Figure 5STAT3 signalling predicts NFIB function in GBM cell lines
Changes in p-STAT3 but not ERK or AKT signalling paralleled the activity of NFIB in proneural, neural, classical and mesenchymal GBM cells - increased STAT3 phosphorylation was observed in (A) U87 and U251 (mesenchymal) GBM cells and in (B) classical and mesenchymal patient-derived GBM lines in response to increased NFIB expression. No change in p-STAT3 was observed in proneural cells and reduced expression was seen in neural GBM cells. In contrast no consistent correlation was observed between NFIB activity and either ERK or AKT signalling. (C) Expression of NFIB in the low-passage, unsubtyped GBM cell line Q1 was associated with increased expression of p-STAT3, increased expression of the astrocyte marker GFAP and (D) inhibition of cell proliferation.

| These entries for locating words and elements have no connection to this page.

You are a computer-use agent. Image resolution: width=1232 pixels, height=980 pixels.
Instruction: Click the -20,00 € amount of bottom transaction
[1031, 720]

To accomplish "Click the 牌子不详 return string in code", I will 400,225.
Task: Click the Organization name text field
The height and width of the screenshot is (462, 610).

Figure 6NFIB expression in GBM cells can be increased by drug treatment and is associated with reduced proliferation
(A) A small pilot study identified six drugs (at 10 μM concentration) that increased NFIB expression in Q1 cells by > 30% (also see Supplementary Figure 2). Five of these drugs also increased GFAP expression by > 30%. Numbers below each panel represent the fold-change in western blot signal intensity, measured by densitometry, relative to DMSO-treated control cells and normalised to β-actin expression. (B) Four of these drugs were found to inhibit Q1 proliferation by 38–67%.